April 11, 2017 9:53:02 pm
The Supreme Court today said that power distribution firms like Adani Power Ltd and Tata Power Ltd cannot charge “compensatory tariff” from consumers and set aside the appellate tribunal’s judgement in this regard.
Tata Power’s wholly owned subsidiary Coastal Gujarat Power Ltd and Adani Power had originally moved the Central Electricity Regulatory Commission (CERC) seeking higher tariff on the grounds that their input costs had gone up due to rupee devaluation and higher costs of coal imported from Indonesia, owing to a regulation passed by the Southeast Asian nation.
The apex court did not agree with the contentions of these firms which referred to the findings of the Appellate Tribunal for Electricity that rise in coal price consequent to change in the Indonesian law was a factor that entitled them to claim compensatory tariff.
While setting aside the appellate tribunal’s judgement as well as the CERC’s order, a bench of Justices P C Ghose and R F Nariman said that an unexpected rise in coal price would not absolve the firms from adhering to the contract as they had knowingly taken the risk while submitting their bids.
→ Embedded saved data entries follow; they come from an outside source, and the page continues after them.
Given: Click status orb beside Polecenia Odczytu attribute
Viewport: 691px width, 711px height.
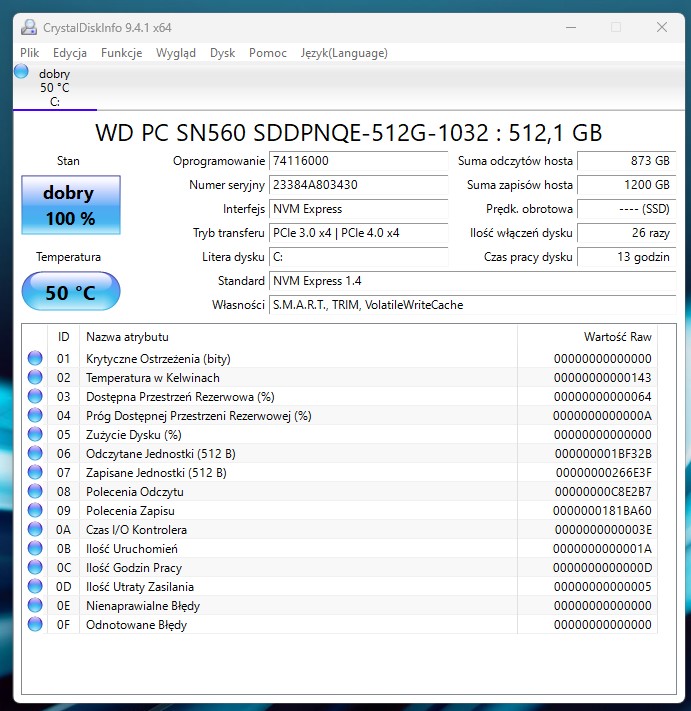Looking at the screenshot, I should [35, 492].
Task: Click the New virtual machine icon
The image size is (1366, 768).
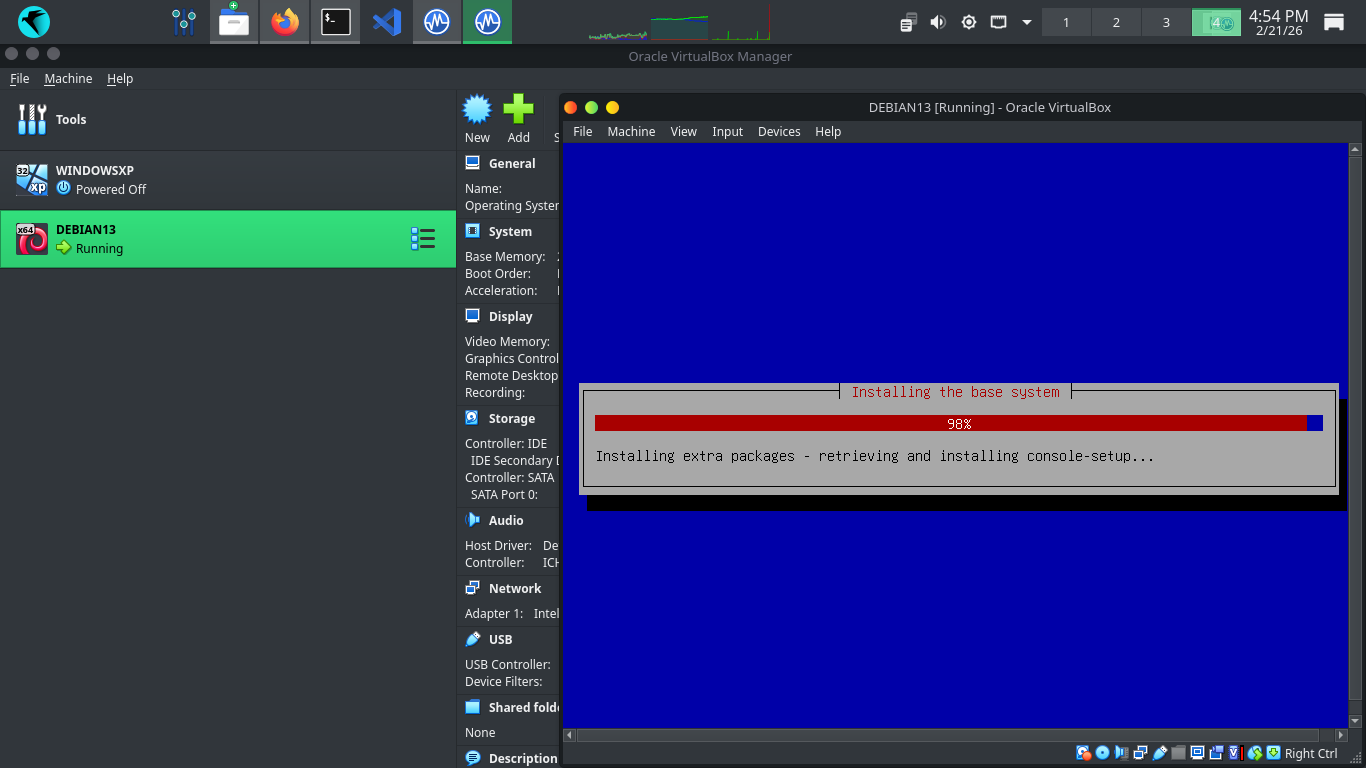Action: 477,110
“The fact that fuel supply agreement has to be appended to the PPA (power purchase argeement) is only to indicate that the raw material for the working of the plant is there and is in order,” the court said in its 65-page verdict.
“It is clear that an unexpected rise in the price of coal will not absolve the generating companies from performing their part of the contract for the very good reason that when they submitted their bids, this was a risk they knowingly took,” it said.
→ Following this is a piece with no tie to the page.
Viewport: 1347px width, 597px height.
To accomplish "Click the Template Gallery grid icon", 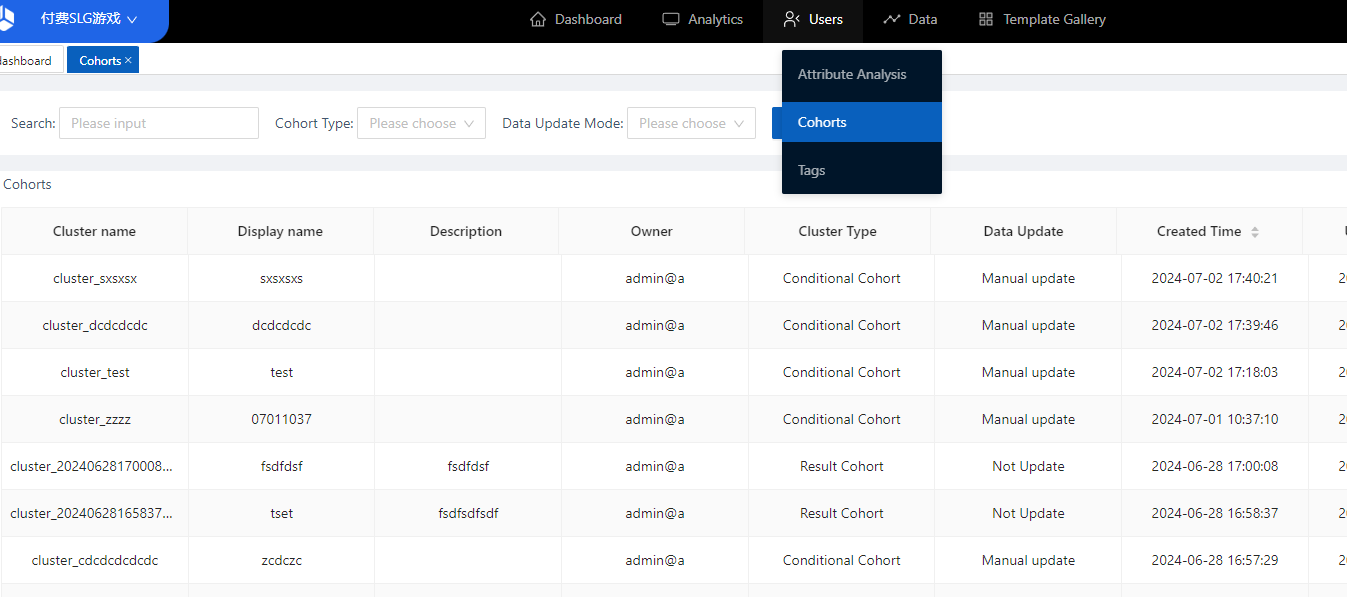I will (986, 19).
Referring to the PPA entered into by the power distribution firms, the court said the fundamental basis of the agreements remains unaltered and “nowhere do the PPAs state that coal is to be procured only from Indonesia at a particular price”.
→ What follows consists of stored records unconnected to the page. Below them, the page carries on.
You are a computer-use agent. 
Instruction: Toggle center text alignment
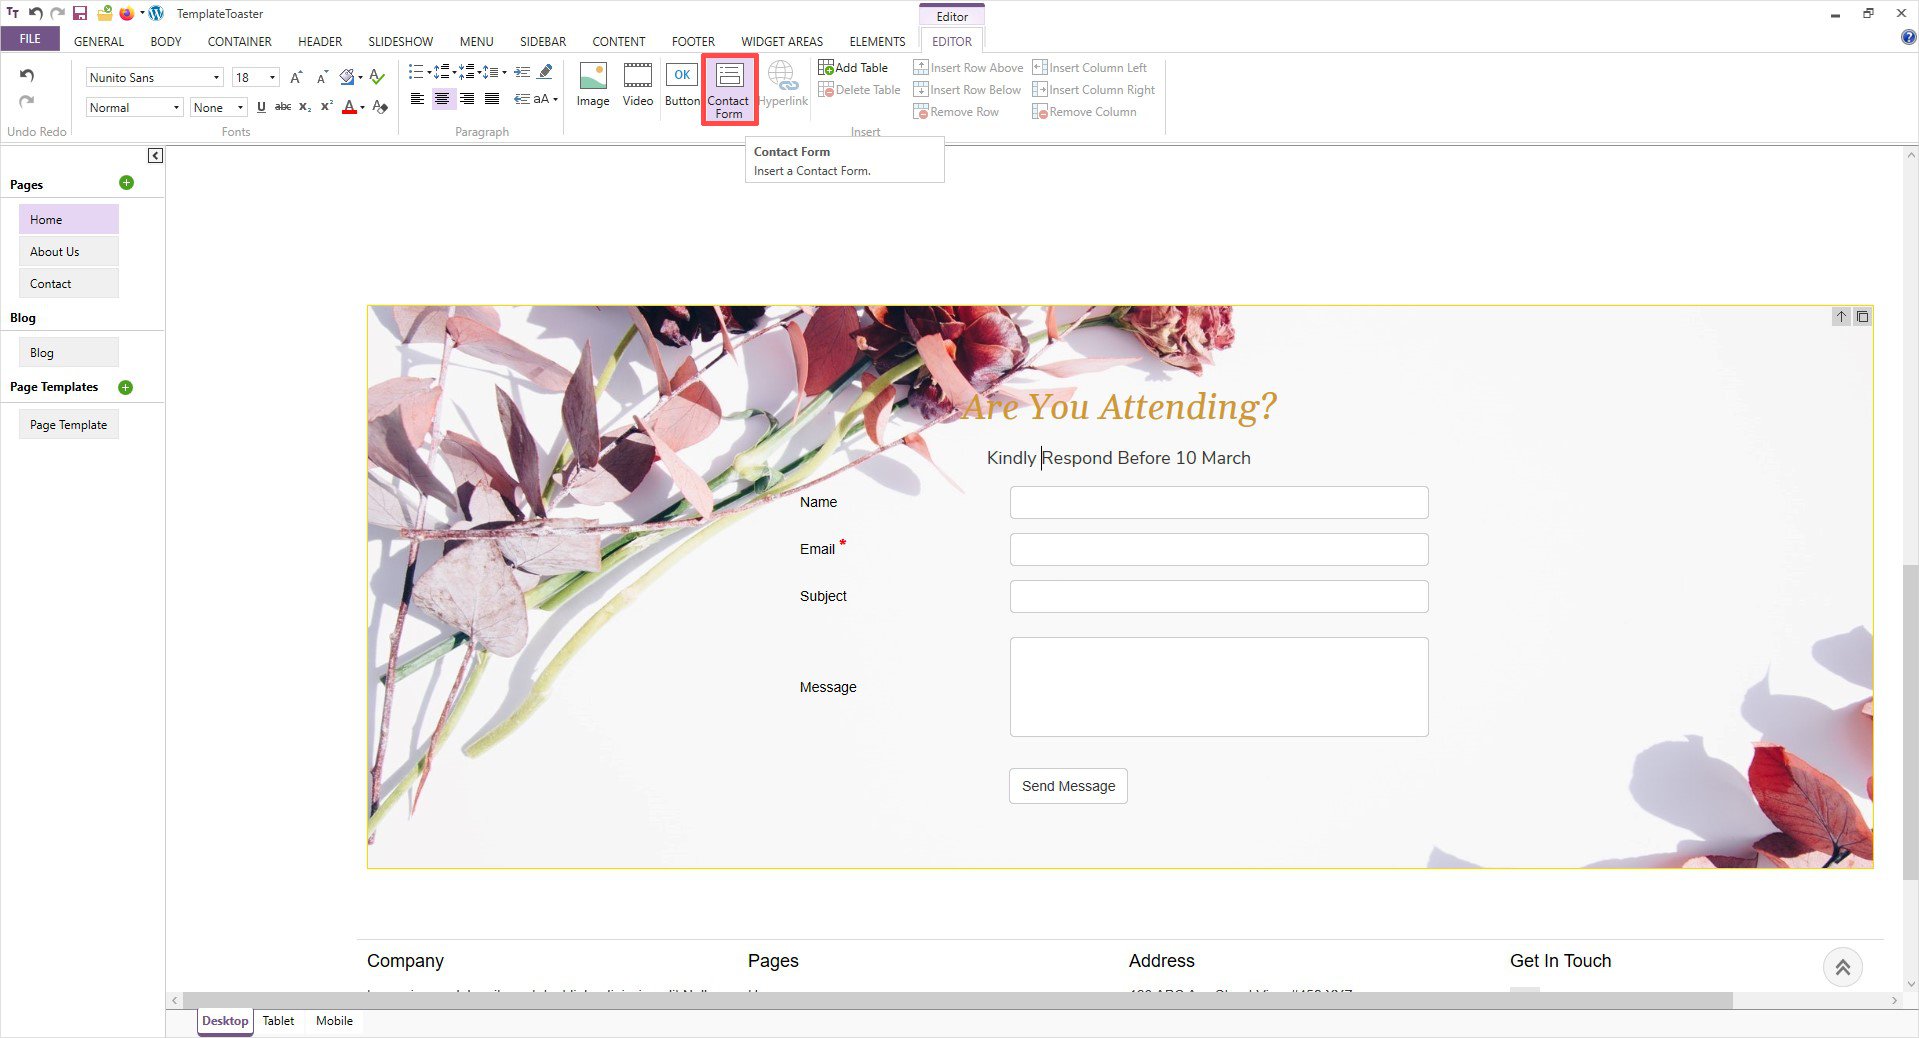tap(441, 99)
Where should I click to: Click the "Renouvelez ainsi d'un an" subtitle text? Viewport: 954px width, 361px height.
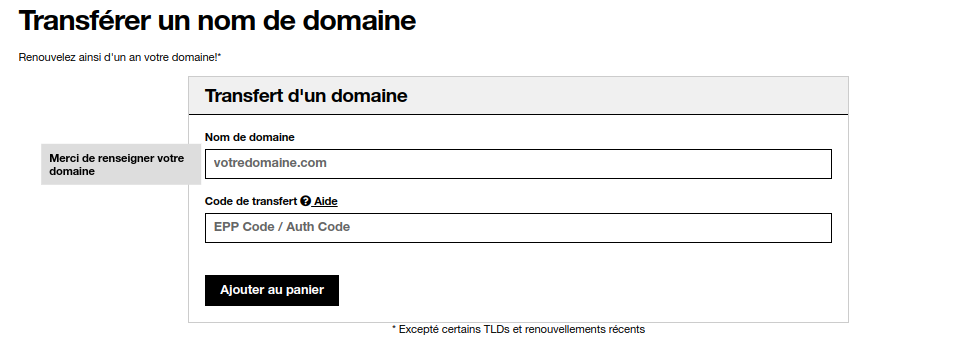(120, 57)
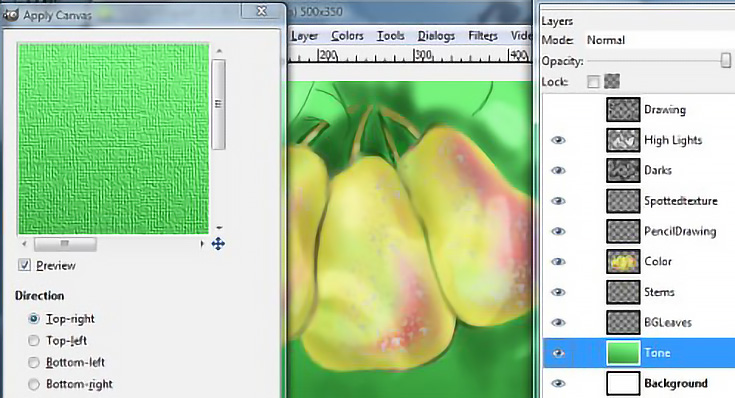This screenshot has height=398, width=735.
Task: Adjust the layer Opacity slider handle
Action: tap(726, 60)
“In fact, it is clear on a reading of the PPAs as a whole that the price payable for the supply of coal is entirely for the person who sets up the power plant to bear,” it noted.
“Consequently, we are of the view that neither clause 12.3 nor 12.7 of section 32 of the Contract Act, will apply so as to enable the grant of compensatory tariff to the respondents,” it said.
The bench also said that during the period of the PPA, compensation for any increase or decrease in the cost to the seller shall be determined and be effective from such date as decided by the CERC.
“This being the case, we are of the view that though change in Indonesian law would not qualify as a change in law under the guidelines read with the PPA, change in Indian law certainly would,” it said.
“The CERC will, as a result of this judgement, go into the matter afresh and determine what relief should be granted to those power generators which fall within clause 13 of the PPA as has been held by us in this judgment,” the bench said.
The court also noted the contentions of these firms that pursuant to a change in law in Indonesia in 2010, the coal price had increased.
Several power distribution companies in Rajasthan, Punjab and Maharashtra had moved the apex court challenging the electricity tribunal’s decision which had held that power producers were entitled to compensatory tariff and referred the case to the CERC for calculating the compensatory tariff.
Referring to the order, Adani Power informed the BSE that the company will decide further course of action once the final order of the apex court is available to it.
It, however, said preliminary analysis reveals that the company will get benefit in respect of its PPA (1424 MW) to Haryana power distribution firms and PPA (3,300 MW) with such Maharashtra companies as also with PPA (1200 MW) with Rajasthan firms.